Hang in there, keep posting, you have a big circle of hoopers that care about you.

That video made me cry. Wow. I don't ever want to stop dancing either.

-Kayla, I've been there in so many different ways... It's hard. But (to borrow a Baxter phrase), when I go out into deep water when I'm hooping- to that meditative place, everything falls away but the hoop, the music and the movement.
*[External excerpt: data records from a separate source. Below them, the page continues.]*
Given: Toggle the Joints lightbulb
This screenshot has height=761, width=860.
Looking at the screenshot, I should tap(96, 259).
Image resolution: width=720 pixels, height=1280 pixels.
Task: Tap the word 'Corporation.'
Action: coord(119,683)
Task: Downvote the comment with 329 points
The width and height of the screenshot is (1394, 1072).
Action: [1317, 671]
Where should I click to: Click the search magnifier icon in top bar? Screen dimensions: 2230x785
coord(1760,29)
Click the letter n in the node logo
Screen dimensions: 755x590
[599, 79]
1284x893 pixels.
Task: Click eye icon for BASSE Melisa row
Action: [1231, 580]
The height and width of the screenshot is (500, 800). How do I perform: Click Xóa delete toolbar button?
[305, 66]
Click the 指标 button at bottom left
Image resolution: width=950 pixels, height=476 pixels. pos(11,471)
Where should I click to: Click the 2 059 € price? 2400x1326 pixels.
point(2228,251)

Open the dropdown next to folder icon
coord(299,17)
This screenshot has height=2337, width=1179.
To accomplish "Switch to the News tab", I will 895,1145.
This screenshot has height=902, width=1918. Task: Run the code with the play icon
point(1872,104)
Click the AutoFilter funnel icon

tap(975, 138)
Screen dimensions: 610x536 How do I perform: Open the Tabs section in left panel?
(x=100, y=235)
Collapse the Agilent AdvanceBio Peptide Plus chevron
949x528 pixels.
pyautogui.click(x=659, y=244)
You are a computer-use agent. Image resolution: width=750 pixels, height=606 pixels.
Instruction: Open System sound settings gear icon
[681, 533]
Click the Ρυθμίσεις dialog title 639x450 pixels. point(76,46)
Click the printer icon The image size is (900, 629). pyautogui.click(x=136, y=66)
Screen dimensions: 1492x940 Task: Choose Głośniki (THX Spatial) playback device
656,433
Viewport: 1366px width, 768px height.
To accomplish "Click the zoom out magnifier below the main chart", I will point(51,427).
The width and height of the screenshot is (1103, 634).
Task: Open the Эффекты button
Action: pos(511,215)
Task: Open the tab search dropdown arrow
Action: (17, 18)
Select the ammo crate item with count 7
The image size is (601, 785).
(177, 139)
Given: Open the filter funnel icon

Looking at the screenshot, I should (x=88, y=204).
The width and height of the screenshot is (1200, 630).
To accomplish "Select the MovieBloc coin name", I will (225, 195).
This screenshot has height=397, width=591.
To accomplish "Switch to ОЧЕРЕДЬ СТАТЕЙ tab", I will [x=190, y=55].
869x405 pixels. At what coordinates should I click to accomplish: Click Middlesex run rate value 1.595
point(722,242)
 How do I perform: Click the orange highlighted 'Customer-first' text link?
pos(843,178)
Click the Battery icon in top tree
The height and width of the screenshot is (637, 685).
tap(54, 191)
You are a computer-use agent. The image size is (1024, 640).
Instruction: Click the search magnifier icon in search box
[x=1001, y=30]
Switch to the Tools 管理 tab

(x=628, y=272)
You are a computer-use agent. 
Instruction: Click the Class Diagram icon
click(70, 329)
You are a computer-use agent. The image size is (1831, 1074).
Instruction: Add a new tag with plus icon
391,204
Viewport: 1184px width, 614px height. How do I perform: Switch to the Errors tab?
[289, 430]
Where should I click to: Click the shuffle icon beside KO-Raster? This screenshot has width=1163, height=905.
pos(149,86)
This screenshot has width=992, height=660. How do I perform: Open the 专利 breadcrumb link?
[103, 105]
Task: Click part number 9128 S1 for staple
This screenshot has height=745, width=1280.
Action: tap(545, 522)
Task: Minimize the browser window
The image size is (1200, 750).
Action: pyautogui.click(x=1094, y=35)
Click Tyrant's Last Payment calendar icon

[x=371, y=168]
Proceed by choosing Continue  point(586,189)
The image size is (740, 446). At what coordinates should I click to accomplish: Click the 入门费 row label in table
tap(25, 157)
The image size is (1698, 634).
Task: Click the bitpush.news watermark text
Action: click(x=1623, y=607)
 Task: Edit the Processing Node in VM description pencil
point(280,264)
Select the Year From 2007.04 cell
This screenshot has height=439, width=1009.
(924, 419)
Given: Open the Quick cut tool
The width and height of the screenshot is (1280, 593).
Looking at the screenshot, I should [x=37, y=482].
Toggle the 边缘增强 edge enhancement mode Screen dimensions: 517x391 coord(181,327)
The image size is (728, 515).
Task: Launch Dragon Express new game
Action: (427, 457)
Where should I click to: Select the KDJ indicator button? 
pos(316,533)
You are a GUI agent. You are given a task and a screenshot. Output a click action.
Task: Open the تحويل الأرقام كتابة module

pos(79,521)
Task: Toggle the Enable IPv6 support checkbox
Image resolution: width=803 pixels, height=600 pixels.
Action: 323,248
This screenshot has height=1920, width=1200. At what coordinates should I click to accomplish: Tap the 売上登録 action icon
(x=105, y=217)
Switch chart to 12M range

It's a lot easier to go there when you can't see yourself or others- I highly recommend practicing blindfolded sometimes... You gain a deeper connection with your hoop, and then it becomes easier to get to that place with your eyes open.

*Love and light*

what an amazing video! :) 

 

thank you :D

everything everyone has said has hit me in some way and i appreciate it all!

today i hooped and felt amazing although i messed up a lot. but i still felt better than usual.

i have been hooping for almost 2 years and i have always felt a little frustration in it, but thats what keeps pushing me,

i came to realize last night after i posted this that im mostly frustrated with myself and not hooping at all, its me that puts all these thoughts in my head, im the only one to blame for all of it.

i recently moved from illinois to washington and i have been alone in my house for almost 2 weeks now, trying to get a job. i have walked about 15 miles since i got here just looking and filling out applications and i have not gotten one single phone call from any place i have applied, so that has been digging at me.

also i had to leave my boyfriend that i have been with for 4 years.

BUT. im not blaming those things for my frustration in myself. because those are just little obstacles in my path to move forward into big things.

i moved here to try to start something amazing and better for myself and all i have gotten so far is tears,

i know i am stronger than this sometimes it just takes other peoples words to help understand again.

 

thank you again for all you have said!

it has helped!

gotta go thru the lows to truly appreciate the highs, best of luck to you
I hoop in my underpants and film it. And then I watch it, and tell myself how bad-ass I am. I actually just posted a journal about it.